Trewstar Corporate Board Services

Scary vs Useful

January 19, 2024

       

Dear Friends of Trewstar:


 
Wired Magazine published three articles last week:

Get Ready for the Great AI Disappointment

CES 2024 Preview: Get Ready for a ‘Tsunami’ of AI

AI Needs to Be Both Trusted and Trustworthy

 

My conclusion? No one really knows what's going to happen as AI capabilities advance. But since something is definitely going to happen, I want to stay current. Here are the three things I'm doing right now:

  • Reading (actually listening to) Dr. Fei-Fei Li’s memoir The Worlds I See: Curiosity, Exploration, and Discovery At The Dawn of AI. Born in China, she arrived in New Jersey at 15 without enough English to do word problems in math class. Dr. Li’s fascinating story is deepening my understanding of AI amid all the noise.  

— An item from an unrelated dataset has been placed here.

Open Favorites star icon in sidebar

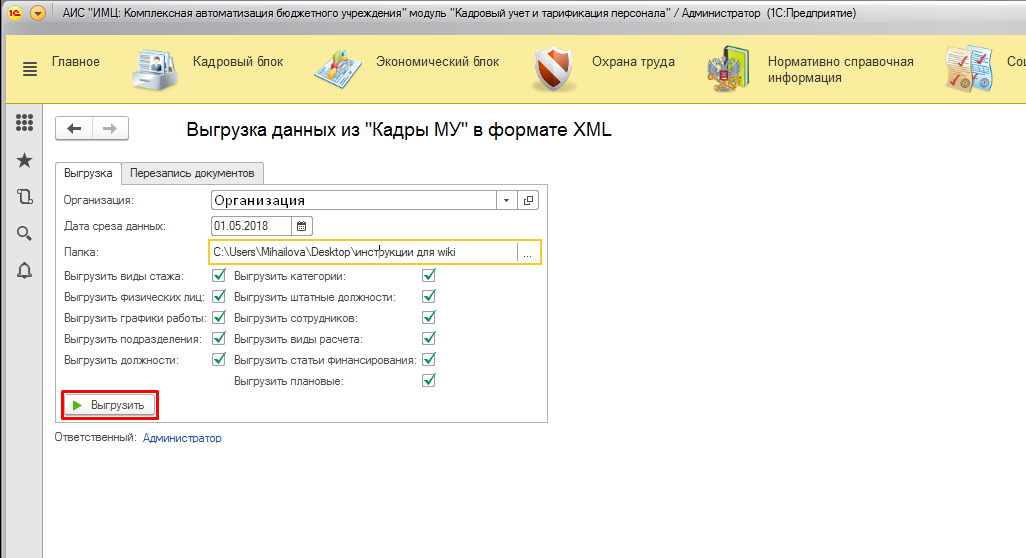[25, 160]
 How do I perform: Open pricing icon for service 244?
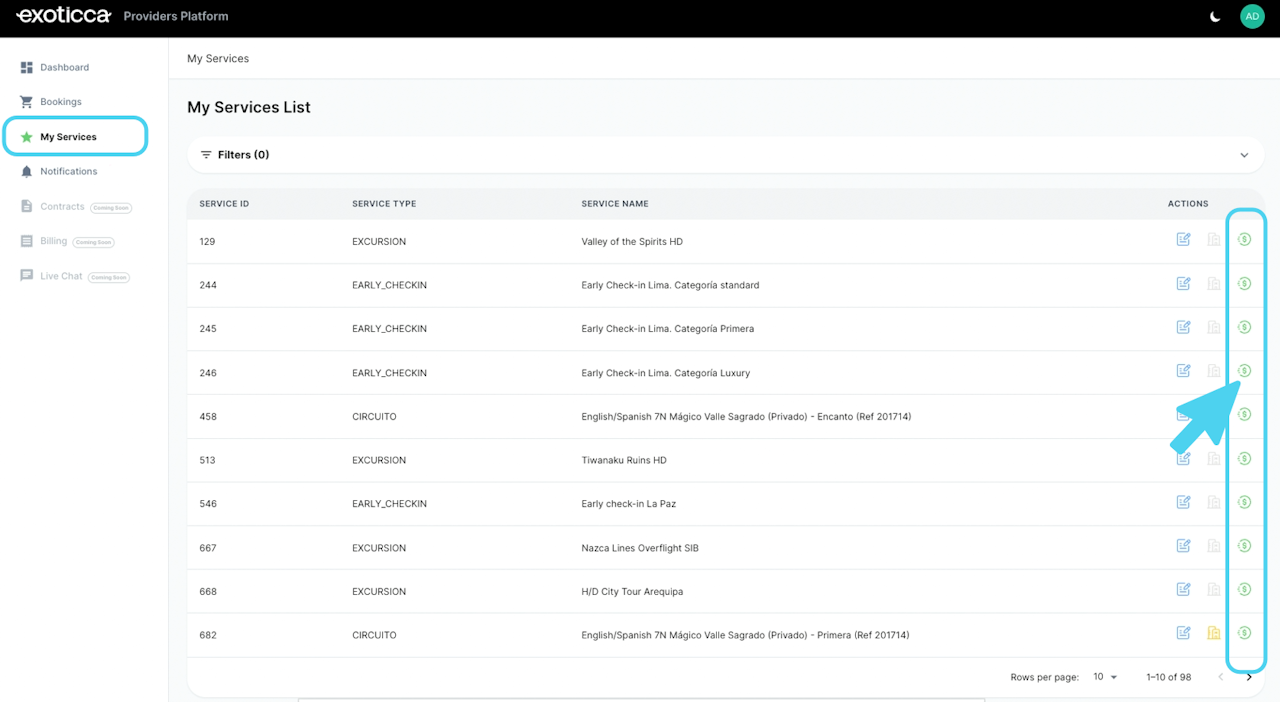point(1244,284)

  • Taking a course offered by Coursera called Prompt Engineering for ChatGPT. In fact, I’ve asked the entire Trewstar team to complete it. (We recommend listening to the lectures at 1.5x speed!)  

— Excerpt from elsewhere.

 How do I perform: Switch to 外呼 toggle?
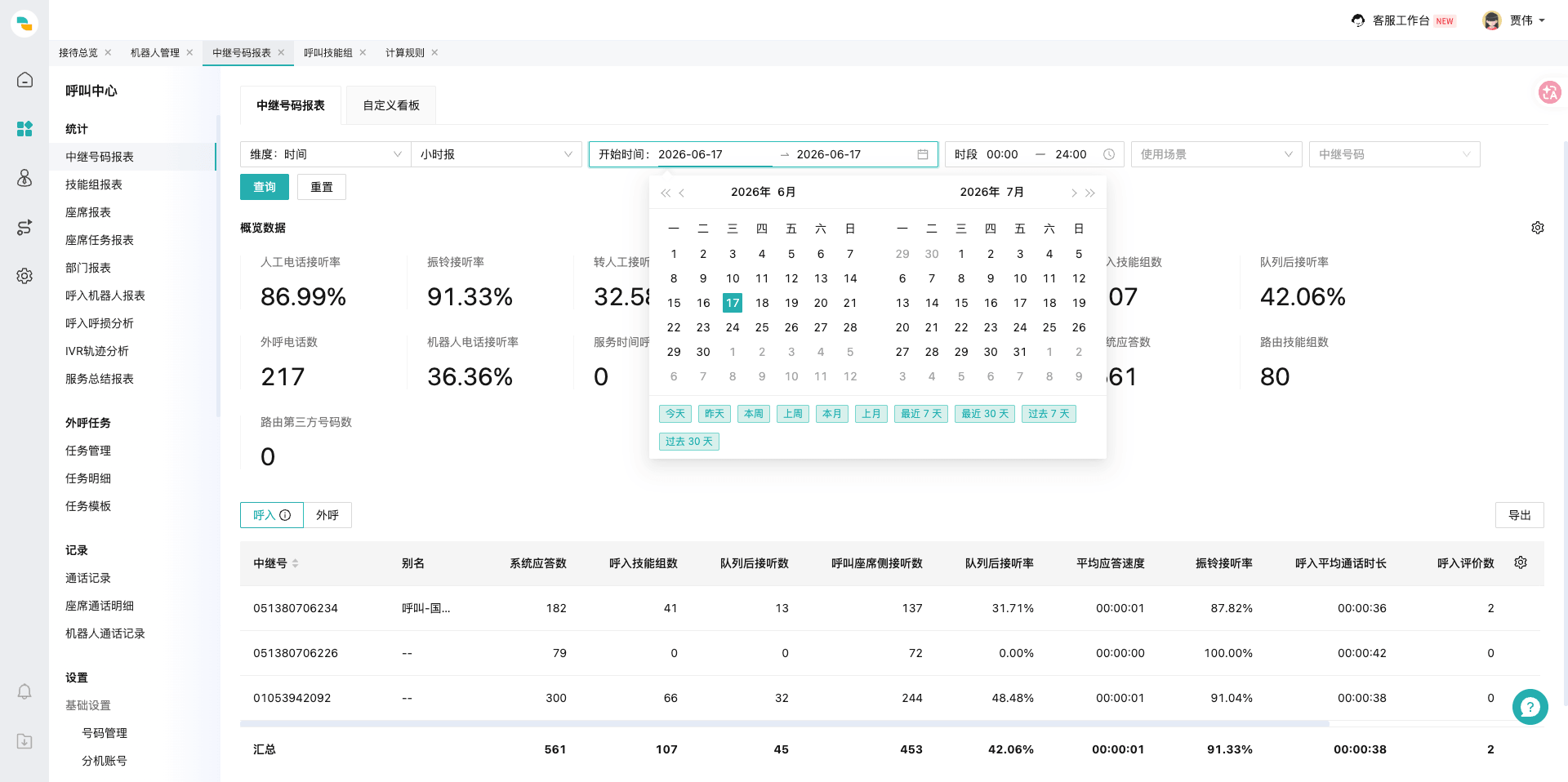click(x=327, y=515)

  • Learning from my good friend, board member, and investor in AI companies, Heather Redman. I asked Heather to be a virtual guest speaker today. Here is our Q&A.

 

Beth: AI is regularly described as both very scary and very useful. Which way do you see the scales tipping? 

 
Heather: I see the scales tipping towards useful. The technology is moving rapidly into the hands of engineers and product developers, which means it is getting steadily more helpful to corporations. We see empirical evidence of this in studies (BCG has done several) showing efficiency in coding and other knowledge worker tasks. We are also seeing the early cost saving benefits due to AI in the form of layoffs, for example, in Google’s ads sales division and Duolingo’s termination of contractors who generate content.
 
Even as predictions are pulled forward for when the first artificial general intelligence (advanced AI capable of performing intellectual functions as well or better than humans) will be achieved, both AI experts and the general public have become less alarmist about its hypothetical existential threat to humanity. Some of this is probably due to habituation to the concept of AI as well as fledgling regulatory efforts to limit bias, increase transparency, and protect national competitiveness and security (including cyber security.)
 
Beth: What are examples of useful corporate applications of AI that are being implemented well and improving existing processes?
 
The canonical example is computer coding, where productivity has been increased by some 40% in a variety of enterprises. Corporate departments such as customer support, marketing (particularly the production of content), finance, and research are all starting to benefit from early-stage AI augmentation. Full automation will follow in some cases, but dramatically increased productivity is the real story. A kind of AI called reinforcement learning (reward-driven trial-and-error learning in a dynamic environment) is being used to autonomously operate energy-intensive facilities such as data centers to lower energy usage. Another form of AI, namely computer vision, is being used to replace manual counting of certain types of inventories, supplemented by human supervision for now.
 
Beth: What are examples of corporate applications that are not working well? Why not?
 
Heather: The failures in AI occur primarily for two reasons: data and culture.
 
Job one for companies thinking about AI enablement is collecting all relevant data onto a unified platform. This is sometimes referred to as a data lake. For industrial companies, this means building on top of smart manufacturing capabilities like continuous monitoring via sensors. The addition of AI enables manufacturers to use historical data to train and then ongoing data to continually retrain. Historical and ongoing data can also be used to change how something is done. A good example is how Siemens uses AI to both catch more product defects and continually improve how they are screening for defects.
 
You can also fail on culture. If your workforce sees AI as a threat, your implementation is likely doomed. A friend calls this the quinoa-in-the-robot problem, named after a salad bowl startup that failed because human workers sabotaged their robot colleagues’ ability to make salads by – you guessed it – stuffing them with quinoa. Educating and incentivizing workers to embrace AI’s ability to lighten their workload is paramount. But far from easy because the threat to human jobs is real. Managing these issues has elevated the role of HR to even greater heights.
 
Real gains are already being made through the application of AI, but the race to fully capitalize on its promise is still in the early innings. Sharing the right data in the right ways is already hard. Taking the actions your AI recommends is even harder because AI, properly implemented, should not be constrained by organizational boundaries, and humans often are. Companies able to act on the right AI-generated insights across their divisional silos are likely to be the big winners.
 
Beth: Thank you, Heather! I can see why your boards value your expertise as they build their AI roadmaps. Something tells me that when they write case studies about the first truly AI-enabled organizations, your name will be in them!



As always, we look forward to your thoughts on this topic, including AI stories from your companies and boards.